The question about the fear of traveling also adversely affects the rare coin industry.  National and regional coin shows are probably the best venue for any collector/investor to study, compare, and bid on a large selection of “sight-seen” coins, and likewise, for dealers to make substantial dollar sales and want list/inventory purchases in a short period of time.  Aside from the internet, they are the difference between a good and bad year for many in the industry today, and the demise of coin shows through reduced attendance will not positively assist this already fragmented rare coin market.  Furthermore, the ability of dealers to take multiple or overweight luggage full of wares onboard planes today, not to mention the tricky question of actual searches of luggage by security personnel, will be problematic going forward.  Dealers will search for other means of transporting coin show or client specific inventory, and lead times for getting material to its destination will be significantly increased.  Or if insured overnight services such as Federal Express or USPS. Express Mail are utilized, then operating costs will increase which will likely be passed on in coin pricing, if they can be passed on at all.  Higher operating costs mean less capital available for inventory purchases, which means lessened demand at the dealer or wholesale level, and so on.

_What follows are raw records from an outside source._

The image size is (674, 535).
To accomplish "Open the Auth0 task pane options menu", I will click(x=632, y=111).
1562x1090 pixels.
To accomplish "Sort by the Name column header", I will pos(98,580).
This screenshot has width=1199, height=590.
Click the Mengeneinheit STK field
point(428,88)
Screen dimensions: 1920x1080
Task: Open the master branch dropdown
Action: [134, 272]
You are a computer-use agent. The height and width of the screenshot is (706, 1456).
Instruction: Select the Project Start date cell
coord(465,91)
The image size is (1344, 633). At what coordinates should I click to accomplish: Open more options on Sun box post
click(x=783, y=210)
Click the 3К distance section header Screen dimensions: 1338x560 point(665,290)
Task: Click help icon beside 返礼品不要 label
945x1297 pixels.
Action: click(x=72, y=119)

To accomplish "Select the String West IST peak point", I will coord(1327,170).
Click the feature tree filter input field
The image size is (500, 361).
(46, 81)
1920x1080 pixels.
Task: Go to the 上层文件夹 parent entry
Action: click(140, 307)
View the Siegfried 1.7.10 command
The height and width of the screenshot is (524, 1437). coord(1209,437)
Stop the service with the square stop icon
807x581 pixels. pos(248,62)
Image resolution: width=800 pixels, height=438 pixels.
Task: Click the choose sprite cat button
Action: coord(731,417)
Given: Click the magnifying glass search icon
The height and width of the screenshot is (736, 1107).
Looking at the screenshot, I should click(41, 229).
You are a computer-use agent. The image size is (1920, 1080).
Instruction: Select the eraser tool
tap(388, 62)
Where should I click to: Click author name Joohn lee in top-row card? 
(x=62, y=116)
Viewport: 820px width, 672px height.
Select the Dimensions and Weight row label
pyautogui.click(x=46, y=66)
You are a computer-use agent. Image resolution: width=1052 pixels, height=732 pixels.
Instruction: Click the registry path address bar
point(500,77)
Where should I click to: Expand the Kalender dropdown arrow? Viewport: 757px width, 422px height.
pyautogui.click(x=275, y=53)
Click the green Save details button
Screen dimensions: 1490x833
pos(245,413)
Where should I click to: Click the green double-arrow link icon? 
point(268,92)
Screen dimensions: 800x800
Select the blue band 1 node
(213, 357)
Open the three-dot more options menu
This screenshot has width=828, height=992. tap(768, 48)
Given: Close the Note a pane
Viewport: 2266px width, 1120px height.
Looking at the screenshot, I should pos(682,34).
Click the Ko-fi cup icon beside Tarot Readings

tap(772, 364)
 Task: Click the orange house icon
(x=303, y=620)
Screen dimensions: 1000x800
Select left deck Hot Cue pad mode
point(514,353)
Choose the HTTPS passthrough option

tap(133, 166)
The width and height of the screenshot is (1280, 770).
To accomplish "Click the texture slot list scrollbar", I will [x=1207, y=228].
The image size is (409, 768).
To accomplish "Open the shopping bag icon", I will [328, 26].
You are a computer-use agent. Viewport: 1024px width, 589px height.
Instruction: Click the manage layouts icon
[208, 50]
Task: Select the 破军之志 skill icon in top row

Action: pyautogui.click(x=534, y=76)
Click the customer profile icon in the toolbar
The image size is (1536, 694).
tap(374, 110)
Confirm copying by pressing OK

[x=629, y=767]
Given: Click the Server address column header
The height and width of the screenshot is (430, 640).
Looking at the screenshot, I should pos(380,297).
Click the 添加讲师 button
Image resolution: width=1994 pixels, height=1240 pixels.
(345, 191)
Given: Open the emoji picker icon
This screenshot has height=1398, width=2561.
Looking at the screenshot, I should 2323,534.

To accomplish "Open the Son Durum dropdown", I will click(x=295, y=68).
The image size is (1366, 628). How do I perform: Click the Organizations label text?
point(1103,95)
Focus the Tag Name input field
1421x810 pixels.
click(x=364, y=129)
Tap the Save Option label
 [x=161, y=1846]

Don’t get me wrong.  I still think a genuine bull market in U.S. rare coins will eventually lift all numismatic boats, but we just had some tragic boulders throw in our path.  If we could just get rid of the manipulations in both the gold and silver bullion markets, we could bulldoze the remaining obstacles easily.  When people become uncertain, they search for stores of wealth that have excellent liquidity.  From my own professional experience, rare coins priced over $10,000 are not particularly liquid.  Coins priced in the $3,000 to $5,000 range are much more liquid, and are effectively the calves that will eventually turn into bulls.  And this is the range ($5,000 to $10,000 lesser so) that is primed for receiving old dollars and new dollars that traditionally would have gone into stocks.  I rest my case.